[THE DATA — start]
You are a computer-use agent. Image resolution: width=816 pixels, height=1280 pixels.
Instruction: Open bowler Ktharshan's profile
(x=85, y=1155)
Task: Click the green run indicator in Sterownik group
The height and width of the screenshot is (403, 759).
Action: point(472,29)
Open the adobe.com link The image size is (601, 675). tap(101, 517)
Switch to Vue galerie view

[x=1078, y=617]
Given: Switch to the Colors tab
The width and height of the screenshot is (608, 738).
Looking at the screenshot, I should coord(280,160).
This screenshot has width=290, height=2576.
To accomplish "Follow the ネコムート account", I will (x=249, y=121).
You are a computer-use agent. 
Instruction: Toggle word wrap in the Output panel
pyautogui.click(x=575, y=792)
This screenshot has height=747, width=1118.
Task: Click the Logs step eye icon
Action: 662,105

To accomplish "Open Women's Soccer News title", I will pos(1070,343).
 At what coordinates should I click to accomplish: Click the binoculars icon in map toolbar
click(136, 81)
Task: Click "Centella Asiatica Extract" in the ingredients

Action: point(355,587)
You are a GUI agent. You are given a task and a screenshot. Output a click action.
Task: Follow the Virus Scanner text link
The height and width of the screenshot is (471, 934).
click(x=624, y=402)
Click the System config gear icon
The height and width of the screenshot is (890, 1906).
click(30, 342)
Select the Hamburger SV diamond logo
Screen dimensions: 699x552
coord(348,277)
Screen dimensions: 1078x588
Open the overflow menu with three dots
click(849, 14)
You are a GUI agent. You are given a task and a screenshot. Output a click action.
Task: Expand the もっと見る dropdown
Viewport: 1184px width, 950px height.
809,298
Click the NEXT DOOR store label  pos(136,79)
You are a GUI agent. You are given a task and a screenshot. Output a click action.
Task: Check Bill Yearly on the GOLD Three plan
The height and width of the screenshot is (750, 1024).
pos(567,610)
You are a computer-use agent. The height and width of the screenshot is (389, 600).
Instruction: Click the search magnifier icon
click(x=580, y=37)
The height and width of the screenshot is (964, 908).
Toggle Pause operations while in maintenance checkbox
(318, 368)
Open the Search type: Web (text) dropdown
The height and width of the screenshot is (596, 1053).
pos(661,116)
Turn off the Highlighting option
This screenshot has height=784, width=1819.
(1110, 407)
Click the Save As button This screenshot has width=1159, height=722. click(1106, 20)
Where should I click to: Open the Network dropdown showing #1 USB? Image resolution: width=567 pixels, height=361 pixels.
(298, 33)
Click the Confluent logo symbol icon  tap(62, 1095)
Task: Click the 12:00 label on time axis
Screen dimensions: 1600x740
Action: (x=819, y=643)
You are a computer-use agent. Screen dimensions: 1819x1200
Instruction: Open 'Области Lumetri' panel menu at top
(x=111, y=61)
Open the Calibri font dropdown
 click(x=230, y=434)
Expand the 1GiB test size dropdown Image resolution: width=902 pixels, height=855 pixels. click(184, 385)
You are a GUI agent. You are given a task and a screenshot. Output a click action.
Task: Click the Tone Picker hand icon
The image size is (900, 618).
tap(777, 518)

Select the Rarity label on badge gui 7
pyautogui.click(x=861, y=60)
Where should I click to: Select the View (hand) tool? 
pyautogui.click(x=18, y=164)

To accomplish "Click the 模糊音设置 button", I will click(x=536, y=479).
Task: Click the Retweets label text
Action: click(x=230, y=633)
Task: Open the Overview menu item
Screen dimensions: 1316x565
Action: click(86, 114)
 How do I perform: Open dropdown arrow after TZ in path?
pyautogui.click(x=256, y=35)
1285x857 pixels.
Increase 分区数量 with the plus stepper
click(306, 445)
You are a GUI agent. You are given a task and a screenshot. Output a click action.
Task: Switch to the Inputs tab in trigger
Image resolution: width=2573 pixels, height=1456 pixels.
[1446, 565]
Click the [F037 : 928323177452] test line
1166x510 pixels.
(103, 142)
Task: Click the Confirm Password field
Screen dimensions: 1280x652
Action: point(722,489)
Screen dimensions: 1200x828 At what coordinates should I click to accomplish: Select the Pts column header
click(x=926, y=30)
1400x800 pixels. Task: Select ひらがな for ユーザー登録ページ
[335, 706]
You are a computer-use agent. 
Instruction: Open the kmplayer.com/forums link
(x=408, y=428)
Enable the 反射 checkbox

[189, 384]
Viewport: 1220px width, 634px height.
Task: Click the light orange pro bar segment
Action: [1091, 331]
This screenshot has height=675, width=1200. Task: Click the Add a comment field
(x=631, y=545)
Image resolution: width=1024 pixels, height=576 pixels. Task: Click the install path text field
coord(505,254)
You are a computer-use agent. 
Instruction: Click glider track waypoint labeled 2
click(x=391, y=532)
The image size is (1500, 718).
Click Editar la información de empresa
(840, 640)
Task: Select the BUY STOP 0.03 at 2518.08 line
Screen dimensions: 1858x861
[THE DATA — finish]
Across the entries above, how many lines contain the string "test"? The number alone is the answer.

**EXERCISE OUTPUT:** 2